We must not underestimate the importance of good nutrition. This is essential to balance. Food can have a profound effect on the functioning of the body. If you are experiencing prolonged stress, you are at risk of developing heart disease, cancer, infections, gastritis,  peptic ulcer disease. Numerous studies have demonstrated that adequate nutrition can help to prevent or minimize the effects of these diseases .

The solution to this problem is to elevate the quality of the food we consume – that means that we need to limit the anti- nutrients in the diet – These include poor quality fats, poor quality white flour,  poor quality sugar, poor quality dairy and poor quality meats.

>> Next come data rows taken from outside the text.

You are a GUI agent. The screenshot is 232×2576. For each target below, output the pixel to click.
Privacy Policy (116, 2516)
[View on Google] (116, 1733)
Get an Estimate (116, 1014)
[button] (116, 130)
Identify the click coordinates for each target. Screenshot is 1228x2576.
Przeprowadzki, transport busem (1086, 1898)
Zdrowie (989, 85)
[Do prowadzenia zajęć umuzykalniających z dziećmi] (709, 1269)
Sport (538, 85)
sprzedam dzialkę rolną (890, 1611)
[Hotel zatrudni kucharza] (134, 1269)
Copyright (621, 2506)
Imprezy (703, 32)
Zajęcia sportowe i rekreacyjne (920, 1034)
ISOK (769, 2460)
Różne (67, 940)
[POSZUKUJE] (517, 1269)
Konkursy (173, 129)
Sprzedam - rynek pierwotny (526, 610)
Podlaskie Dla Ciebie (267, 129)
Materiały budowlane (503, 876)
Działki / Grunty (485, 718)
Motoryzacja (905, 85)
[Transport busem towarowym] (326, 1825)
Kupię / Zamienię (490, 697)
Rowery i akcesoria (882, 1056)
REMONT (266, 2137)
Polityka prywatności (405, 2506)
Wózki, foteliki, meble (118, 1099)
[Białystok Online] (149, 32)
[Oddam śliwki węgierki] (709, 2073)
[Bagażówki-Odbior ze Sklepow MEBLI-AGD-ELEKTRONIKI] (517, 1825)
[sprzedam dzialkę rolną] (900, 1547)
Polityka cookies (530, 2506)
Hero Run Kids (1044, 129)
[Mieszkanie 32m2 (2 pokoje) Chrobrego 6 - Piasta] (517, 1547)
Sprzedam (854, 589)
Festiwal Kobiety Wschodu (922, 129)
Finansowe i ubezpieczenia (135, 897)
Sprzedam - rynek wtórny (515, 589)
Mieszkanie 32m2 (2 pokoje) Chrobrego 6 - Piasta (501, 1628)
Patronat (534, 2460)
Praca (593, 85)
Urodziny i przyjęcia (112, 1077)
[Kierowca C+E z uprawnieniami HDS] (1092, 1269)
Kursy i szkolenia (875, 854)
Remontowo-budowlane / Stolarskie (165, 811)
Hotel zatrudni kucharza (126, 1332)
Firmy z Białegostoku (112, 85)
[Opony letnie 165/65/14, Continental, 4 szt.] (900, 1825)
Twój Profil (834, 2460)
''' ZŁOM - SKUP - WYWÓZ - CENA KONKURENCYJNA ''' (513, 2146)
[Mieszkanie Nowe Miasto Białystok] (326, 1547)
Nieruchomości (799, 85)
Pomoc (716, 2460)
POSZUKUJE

So practically how can we achieve balance in our lives? This can be done by the use of nutrition, supplements, herbs, physical exercise, magnetic therapy, aromatherapy massage, energy balancing, mental discipline and modification of life style habits. These forms of therapy can reestablish the rhythmic swing of the Yin- Yang pendulum.

DR. JACQUELINE E. CAMPBELL B.Sc. (Hons) M.Phil. (Pharmacology) M.B., B.S.

Dr. Jacqueline Elaine Campbell is a family physician whose special interests are Pharmacology, and the use of Alternative/Complementary Medicine in the treatment of diabetes and other diseases that are common in Jamaica.

She is the author of A Patient’s Guide to the Treatment of Diabetes Mellitus.